### [Records for processing]

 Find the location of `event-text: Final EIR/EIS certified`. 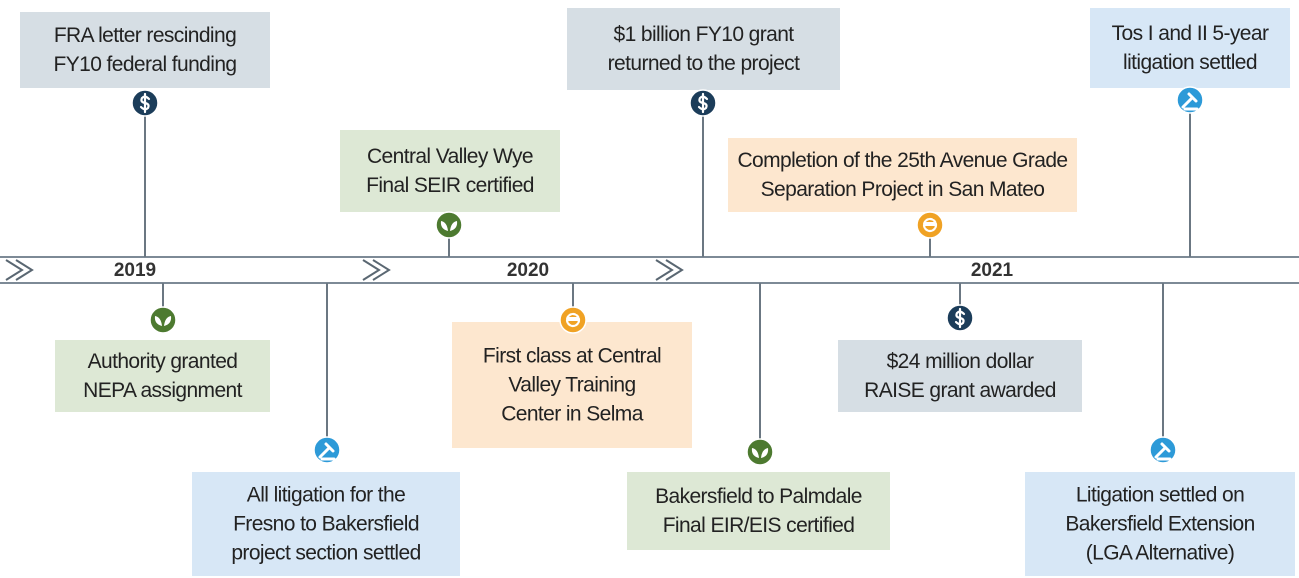

event-text: Final EIR/EIS certified is located at coordinates (759, 526).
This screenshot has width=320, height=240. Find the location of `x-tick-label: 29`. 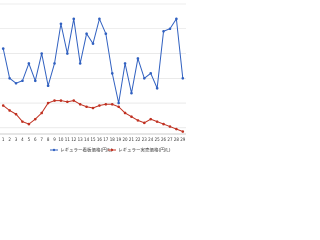

x-tick-label: 29 is located at coordinates (183, 140).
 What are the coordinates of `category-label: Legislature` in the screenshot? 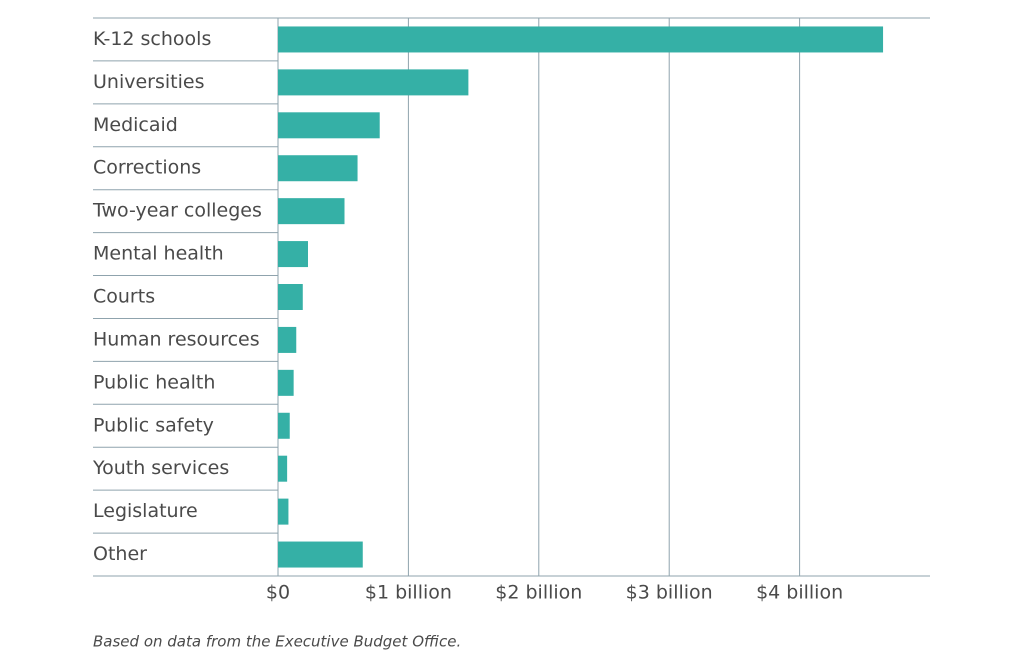 It's located at (146, 511).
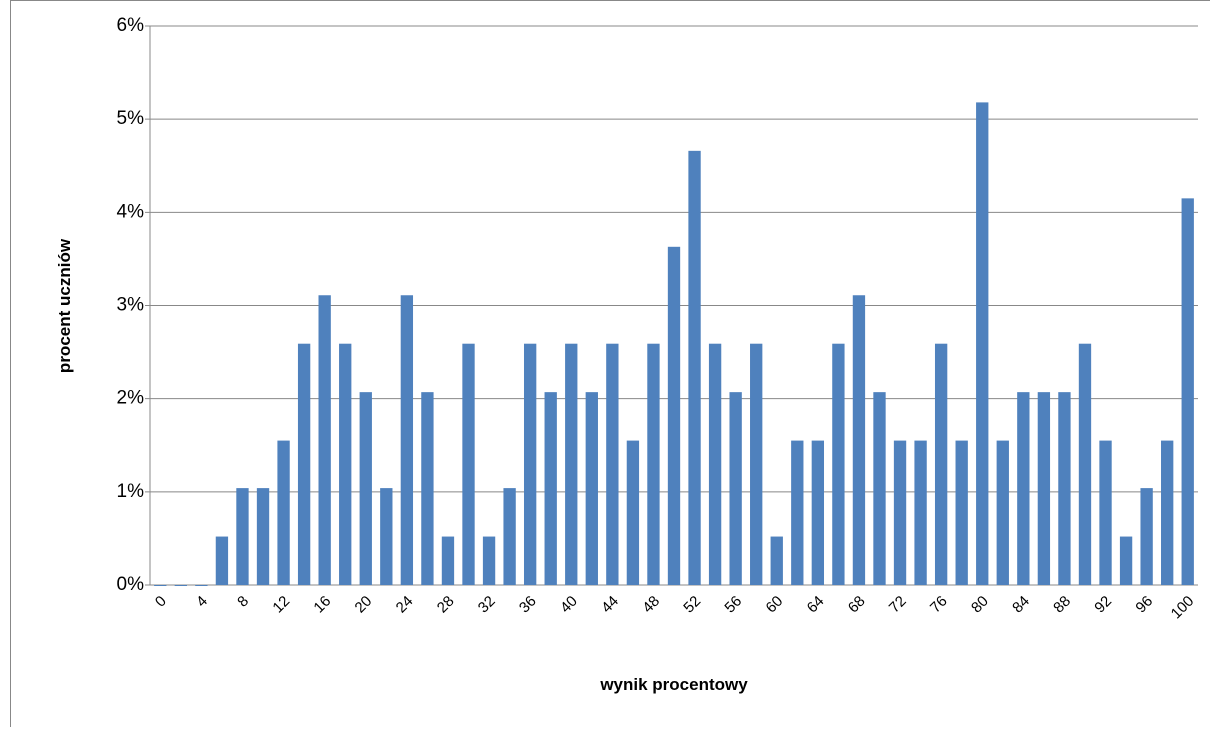  Describe the element at coordinates (1103, 605) in the screenshot. I see `x-tick-label: 92` at that location.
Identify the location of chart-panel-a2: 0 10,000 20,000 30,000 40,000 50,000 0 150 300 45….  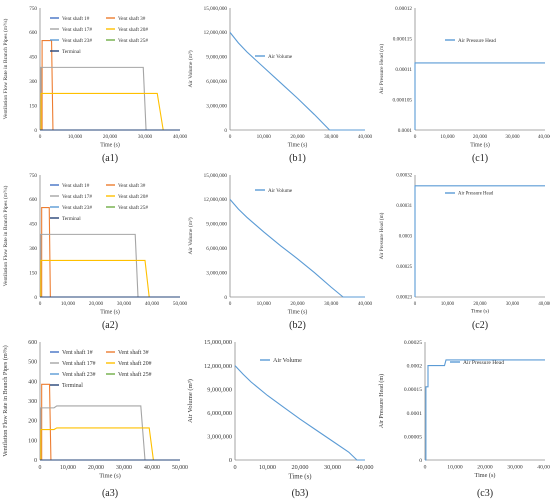
(94, 250).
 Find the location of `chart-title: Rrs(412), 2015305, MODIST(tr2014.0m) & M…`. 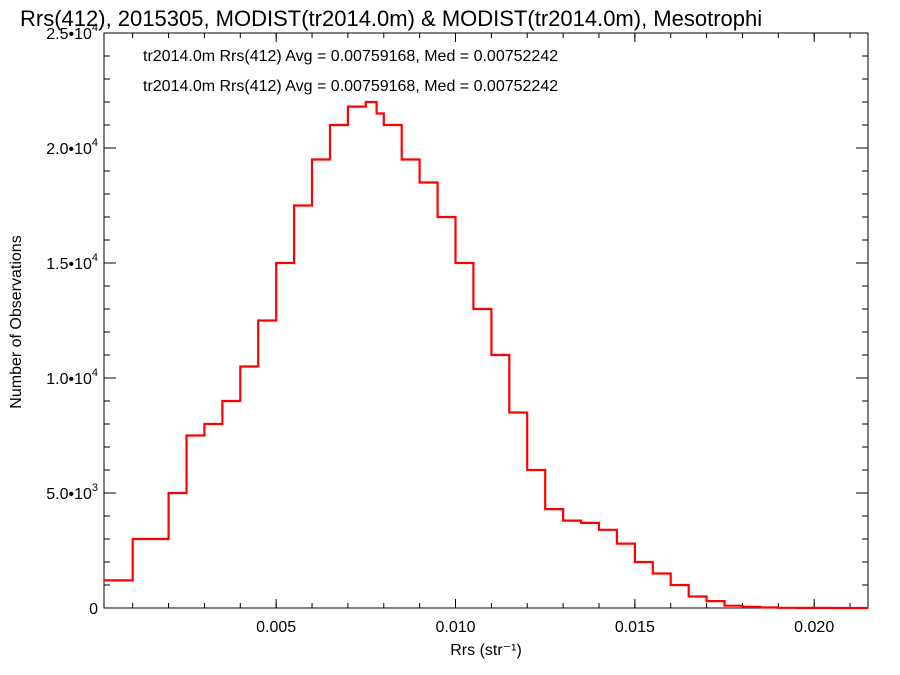

chart-title: Rrs(412), 2015305, MODIST(tr2014.0m) & M… is located at coordinates (391, 18).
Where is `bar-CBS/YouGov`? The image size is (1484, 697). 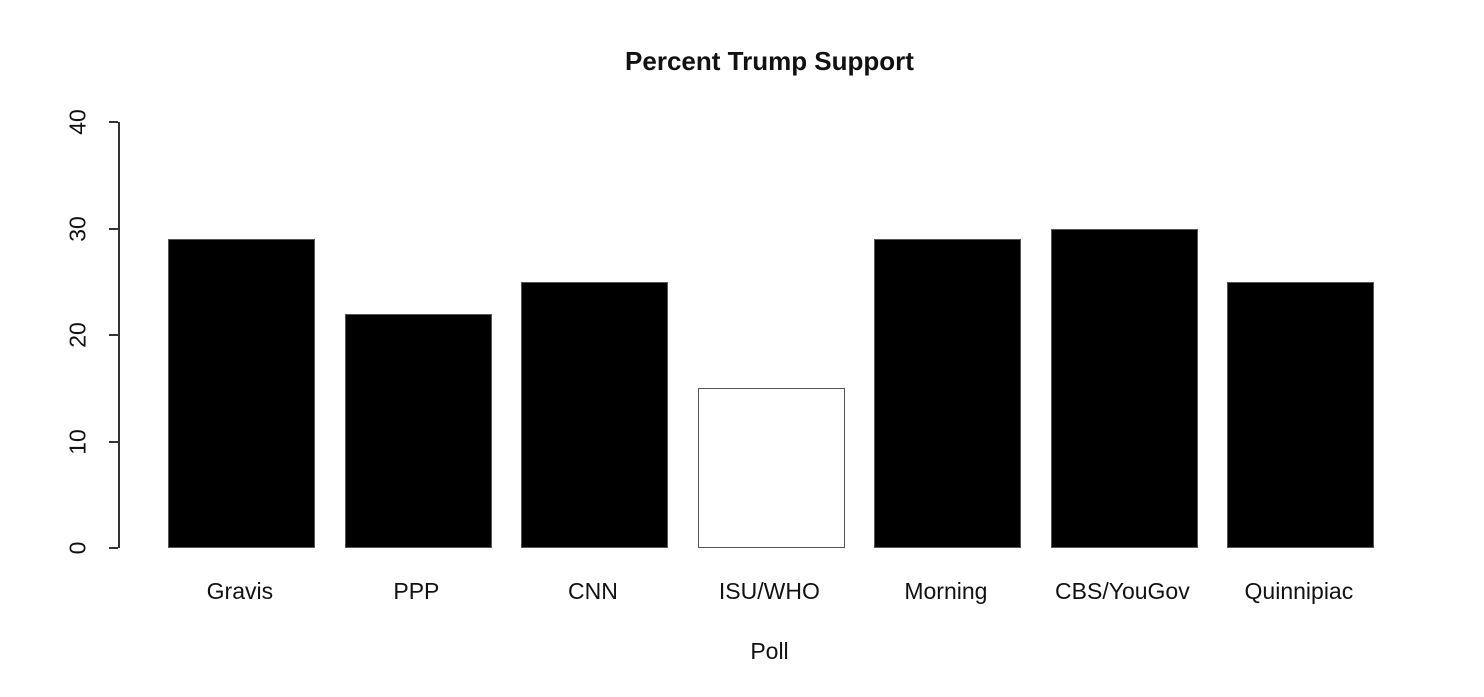 bar-CBS/YouGov is located at coordinates (1124, 388).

### [Directions]
Starting at the beginning of the data and ending at the line that contains "event-text: Final EIR/EIS certified is", reproduce those lines with "location" substituted by "position" and everything else unchanged. Omit the pictures.

### [Result for this exercise]
 Find the position of `event-text: Final EIR/EIS certified`. 

event-text: Final EIR/EIS certified is located at coordinates (759, 526).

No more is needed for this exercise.